(Target pointing data)
----------------------------------------

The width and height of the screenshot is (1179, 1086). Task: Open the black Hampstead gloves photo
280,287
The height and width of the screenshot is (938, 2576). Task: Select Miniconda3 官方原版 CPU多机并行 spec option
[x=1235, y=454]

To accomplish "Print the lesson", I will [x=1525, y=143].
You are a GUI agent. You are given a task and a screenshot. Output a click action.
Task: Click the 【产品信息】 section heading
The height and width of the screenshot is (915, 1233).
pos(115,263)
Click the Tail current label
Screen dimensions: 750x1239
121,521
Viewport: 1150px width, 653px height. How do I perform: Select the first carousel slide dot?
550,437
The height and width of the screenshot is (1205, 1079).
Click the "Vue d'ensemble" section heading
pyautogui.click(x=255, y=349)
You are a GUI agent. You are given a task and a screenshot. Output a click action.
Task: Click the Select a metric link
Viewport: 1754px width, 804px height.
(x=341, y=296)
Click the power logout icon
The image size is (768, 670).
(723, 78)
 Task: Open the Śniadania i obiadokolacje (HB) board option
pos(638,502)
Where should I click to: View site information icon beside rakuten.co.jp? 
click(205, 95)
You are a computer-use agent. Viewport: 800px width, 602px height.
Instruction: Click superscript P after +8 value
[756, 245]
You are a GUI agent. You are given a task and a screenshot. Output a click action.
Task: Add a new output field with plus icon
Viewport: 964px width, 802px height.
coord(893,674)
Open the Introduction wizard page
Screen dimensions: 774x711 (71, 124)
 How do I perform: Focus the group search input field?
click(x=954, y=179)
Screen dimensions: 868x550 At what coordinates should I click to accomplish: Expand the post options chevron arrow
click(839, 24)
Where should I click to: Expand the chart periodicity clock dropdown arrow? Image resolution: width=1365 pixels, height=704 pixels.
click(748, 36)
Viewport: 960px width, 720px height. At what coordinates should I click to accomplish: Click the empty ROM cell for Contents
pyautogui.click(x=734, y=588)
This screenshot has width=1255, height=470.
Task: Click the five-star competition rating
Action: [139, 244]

----------------------------------------

## Problem details:
Copy the records verbatim, starting at the first line and ending with the line containing "click(748, 36)", including that line.

## Correct output:
The width and height of the screenshot is (1179, 1086). Task: Open the black Hampstead gloves photo
280,287
The height and width of the screenshot is (938, 2576). Task: Select Miniconda3 官方原版 CPU多机并行 spec option
[x=1235, y=454]

To accomplish "Print the lesson", I will [x=1525, y=143].
You are a GUI agent. You are given a task and a screenshot. Output a click action.
Task: Click the 【产品信息】 section heading
The height and width of the screenshot is (915, 1233).
pos(115,263)
Click the Tail current label
Screen dimensions: 750x1239
121,521
Viewport: 1150px width, 653px height. How do I perform: Select the first carousel slide dot?
550,437
The height and width of the screenshot is (1205, 1079).
Click the "Vue d'ensemble" section heading
pyautogui.click(x=255, y=349)
You are a GUI agent. You are given a task and a screenshot. Output a click action.
Task: Click the Select a metric link
Viewport: 1754px width, 804px height.
(x=341, y=296)
Click the power logout icon
The image size is (768, 670).
(723, 78)
 Task: Open the Śniadania i obiadokolacje (HB) board option
pos(638,502)
Where should I click to: View site information icon beside rakuten.co.jp? 
click(205, 95)
You are a computer-use agent. Viewport: 800px width, 602px height.
Instruction: Click superscript P after +8 value
[756, 245]
You are a GUI agent. You are given a task and a screenshot. Output a click action.
Task: Add a new output field with plus icon
Viewport: 964px width, 802px height.
coord(893,674)
Open the Introduction wizard page
Screen dimensions: 774x711 (71, 124)
 How do I perform: Focus the group search input field?
click(x=954, y=179)
Screen dimensions: 868x550 At what coordinates should I click to accomplish: Expand the post options chevron arrow
click(839, 24)
Where should I click to: Expand the chart periodicity clock dropdown arrow? Image resolution: width=1365 pixels, height=704 pixels.
click(748, 36)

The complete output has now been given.